Monday, January 12, 2009
My interest through the years
I have always had a serious craft (hobby).
I began photography when I was 11 or 12. As a teenager I learned to knit and crochet. Late teens I started ceramics, and did that for about 5 years. During that same time frame I learned to embroidery. Then I moved to x-stitch, doing x-stitch from 1983 to 2005. When Jimmy and I married (February 1996) we both started bird watching from our back screened porch that Jimmy built. Being a photographer I had to try to capture them on film as often as I could. We moved from that house in 2000, and seemed like we doubled our bird population by moving one mile.
Jimmy and I both took a stained glass class in 2005. Something he had always wanted to try. He has not done any stained glass since the class. In 2006 we built a new house (30 miles to the east) and I made lots of stained glass for the house. The largest piece is over the claw foot tub in our master bath. I finally made all I could for myself so I setup http://www.heirloomgoods.com/ at that time. Before the economy did it's nose dive I was selling some stained glass pieces. Maybe I will be able to again someday.
Then my 35mm Canon AE1 saw it's last and I switched to a digital camera in June of 2007. I first bought a Fuji point and shoot, but it could not capture those birds like I was used to with the AE1. About 6 months later I went to the Canon Rebel XTi digital SLR. When I got the D-SLR my macro photography went back to what I had been accustomed to with the Canon AE1. I had done photography all through all the other crafts, but digital opened up photography at a new level. I had always taken lots of photos. A week's vacation could be 6 to 10 rolls of film, easily. With a special trip being up to 20 rolls of film. I filled 4 albums when we went to the Badlands and Yellowstone in 1998. Sometimes I felt like the film developing cost as much as the trip itself. But now there is no restriction on how many photos I can take of that butterfly or bird. It does seem that everything else has been set to the side as I have gone back to my photography full force. I photographed my first 'real' engagement and wedding in 2008. Really had a blast doing it. Also, had some photography assignment work in 2008, with some more coming up soon for the same company.

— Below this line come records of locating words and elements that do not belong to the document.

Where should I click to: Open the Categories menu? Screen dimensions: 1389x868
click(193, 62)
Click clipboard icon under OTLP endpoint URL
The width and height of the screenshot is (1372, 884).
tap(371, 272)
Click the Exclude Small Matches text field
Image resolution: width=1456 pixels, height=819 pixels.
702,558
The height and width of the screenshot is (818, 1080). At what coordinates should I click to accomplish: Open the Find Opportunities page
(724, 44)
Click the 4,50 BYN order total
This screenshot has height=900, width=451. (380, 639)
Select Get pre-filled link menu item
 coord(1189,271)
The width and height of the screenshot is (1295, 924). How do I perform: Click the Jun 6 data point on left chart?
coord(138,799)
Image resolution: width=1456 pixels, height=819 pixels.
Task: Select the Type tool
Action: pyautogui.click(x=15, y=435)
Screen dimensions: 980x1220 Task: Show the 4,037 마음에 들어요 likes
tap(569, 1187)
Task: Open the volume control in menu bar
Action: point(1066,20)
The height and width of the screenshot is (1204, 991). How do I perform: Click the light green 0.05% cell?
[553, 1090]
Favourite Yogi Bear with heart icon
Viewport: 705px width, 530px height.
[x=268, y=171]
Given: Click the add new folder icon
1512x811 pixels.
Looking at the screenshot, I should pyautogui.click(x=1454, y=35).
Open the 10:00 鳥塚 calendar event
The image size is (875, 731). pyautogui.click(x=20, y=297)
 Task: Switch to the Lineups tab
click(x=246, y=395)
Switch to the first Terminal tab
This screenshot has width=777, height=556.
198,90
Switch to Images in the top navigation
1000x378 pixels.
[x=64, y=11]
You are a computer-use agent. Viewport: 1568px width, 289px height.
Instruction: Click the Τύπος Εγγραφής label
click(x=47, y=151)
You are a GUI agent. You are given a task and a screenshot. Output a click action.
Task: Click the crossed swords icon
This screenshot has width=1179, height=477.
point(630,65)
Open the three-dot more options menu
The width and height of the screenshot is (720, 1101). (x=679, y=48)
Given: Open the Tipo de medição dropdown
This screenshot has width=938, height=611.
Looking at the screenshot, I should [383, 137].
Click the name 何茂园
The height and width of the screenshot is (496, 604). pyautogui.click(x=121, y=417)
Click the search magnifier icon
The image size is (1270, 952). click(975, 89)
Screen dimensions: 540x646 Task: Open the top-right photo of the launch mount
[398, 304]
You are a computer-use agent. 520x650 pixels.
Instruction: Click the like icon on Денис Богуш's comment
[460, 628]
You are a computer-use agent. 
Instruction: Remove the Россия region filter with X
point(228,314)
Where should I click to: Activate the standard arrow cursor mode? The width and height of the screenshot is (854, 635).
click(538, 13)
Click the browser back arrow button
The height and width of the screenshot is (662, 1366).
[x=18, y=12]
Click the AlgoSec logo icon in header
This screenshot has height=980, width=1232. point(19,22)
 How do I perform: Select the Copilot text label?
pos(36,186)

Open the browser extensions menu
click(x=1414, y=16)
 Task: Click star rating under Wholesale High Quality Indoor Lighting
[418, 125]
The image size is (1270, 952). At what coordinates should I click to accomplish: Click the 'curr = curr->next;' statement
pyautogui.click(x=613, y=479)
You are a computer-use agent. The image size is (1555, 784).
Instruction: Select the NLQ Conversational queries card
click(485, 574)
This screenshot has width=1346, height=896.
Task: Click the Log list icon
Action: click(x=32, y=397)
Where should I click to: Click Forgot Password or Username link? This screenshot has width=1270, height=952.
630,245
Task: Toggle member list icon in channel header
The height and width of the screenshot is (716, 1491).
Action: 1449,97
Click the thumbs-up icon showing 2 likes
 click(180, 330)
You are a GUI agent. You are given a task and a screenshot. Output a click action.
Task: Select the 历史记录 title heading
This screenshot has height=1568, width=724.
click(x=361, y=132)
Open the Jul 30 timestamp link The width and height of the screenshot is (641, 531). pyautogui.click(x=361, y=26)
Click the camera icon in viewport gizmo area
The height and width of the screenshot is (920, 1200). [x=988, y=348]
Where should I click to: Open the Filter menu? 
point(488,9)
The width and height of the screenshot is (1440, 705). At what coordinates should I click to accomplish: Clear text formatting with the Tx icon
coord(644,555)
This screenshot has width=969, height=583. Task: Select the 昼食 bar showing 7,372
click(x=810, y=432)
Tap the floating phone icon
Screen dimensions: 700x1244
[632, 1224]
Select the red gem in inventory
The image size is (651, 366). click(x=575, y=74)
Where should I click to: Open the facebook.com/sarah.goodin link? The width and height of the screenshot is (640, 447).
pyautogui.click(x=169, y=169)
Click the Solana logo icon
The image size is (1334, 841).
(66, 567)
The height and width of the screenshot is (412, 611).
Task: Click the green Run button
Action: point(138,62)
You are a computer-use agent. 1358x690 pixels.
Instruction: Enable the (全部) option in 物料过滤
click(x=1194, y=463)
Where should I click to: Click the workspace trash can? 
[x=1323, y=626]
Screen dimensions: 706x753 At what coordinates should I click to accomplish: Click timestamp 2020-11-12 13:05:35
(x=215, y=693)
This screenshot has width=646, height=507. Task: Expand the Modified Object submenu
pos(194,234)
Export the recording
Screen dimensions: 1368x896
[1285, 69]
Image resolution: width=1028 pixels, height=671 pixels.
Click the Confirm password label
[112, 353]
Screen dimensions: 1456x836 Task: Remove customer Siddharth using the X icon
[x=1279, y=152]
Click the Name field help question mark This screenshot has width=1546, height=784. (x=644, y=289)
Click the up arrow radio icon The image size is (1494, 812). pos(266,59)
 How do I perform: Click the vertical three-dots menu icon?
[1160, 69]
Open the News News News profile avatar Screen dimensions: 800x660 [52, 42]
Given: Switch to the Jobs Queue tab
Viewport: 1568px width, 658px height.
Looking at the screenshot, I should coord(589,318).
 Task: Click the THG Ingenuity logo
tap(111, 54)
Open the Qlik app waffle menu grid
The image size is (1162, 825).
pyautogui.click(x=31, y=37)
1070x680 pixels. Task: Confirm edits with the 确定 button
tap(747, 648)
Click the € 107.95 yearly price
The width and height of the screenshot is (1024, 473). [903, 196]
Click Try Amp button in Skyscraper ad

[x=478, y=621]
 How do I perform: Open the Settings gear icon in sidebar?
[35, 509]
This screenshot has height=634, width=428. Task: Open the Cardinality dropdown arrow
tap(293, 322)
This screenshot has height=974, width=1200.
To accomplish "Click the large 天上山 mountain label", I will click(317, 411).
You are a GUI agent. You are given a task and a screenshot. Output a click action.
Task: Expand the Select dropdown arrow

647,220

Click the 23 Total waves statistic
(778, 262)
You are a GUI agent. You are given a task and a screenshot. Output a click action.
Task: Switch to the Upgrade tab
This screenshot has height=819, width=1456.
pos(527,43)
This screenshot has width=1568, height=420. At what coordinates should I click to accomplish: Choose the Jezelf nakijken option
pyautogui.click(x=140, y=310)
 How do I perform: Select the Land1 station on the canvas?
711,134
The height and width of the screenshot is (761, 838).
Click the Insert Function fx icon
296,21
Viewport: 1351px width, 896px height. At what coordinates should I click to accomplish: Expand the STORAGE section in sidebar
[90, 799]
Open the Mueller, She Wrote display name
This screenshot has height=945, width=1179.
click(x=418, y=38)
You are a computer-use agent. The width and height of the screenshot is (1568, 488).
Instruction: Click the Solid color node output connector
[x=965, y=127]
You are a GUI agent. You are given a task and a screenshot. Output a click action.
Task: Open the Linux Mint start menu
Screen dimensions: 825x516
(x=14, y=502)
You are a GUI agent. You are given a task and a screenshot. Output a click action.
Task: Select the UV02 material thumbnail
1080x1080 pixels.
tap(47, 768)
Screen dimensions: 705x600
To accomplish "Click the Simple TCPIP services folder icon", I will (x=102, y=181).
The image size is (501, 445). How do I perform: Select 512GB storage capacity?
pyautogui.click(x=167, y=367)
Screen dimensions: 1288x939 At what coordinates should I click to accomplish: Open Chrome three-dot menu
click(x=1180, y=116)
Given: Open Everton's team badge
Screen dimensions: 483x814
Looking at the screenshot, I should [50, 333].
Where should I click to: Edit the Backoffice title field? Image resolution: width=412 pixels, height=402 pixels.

What you see in my photography is still what I capture with the camera. Photoshop is way above my head, and am not even sure what I feel about it. The old saying 'pictures don't lie' has gone out the window. Now when a person sees a photograph that seems unbelievable it makes us stop and think that it probably is. But not from this photographer, my pictures still do not lie. The enjoyment I feel is the capture from behind the camera, not the computer screen.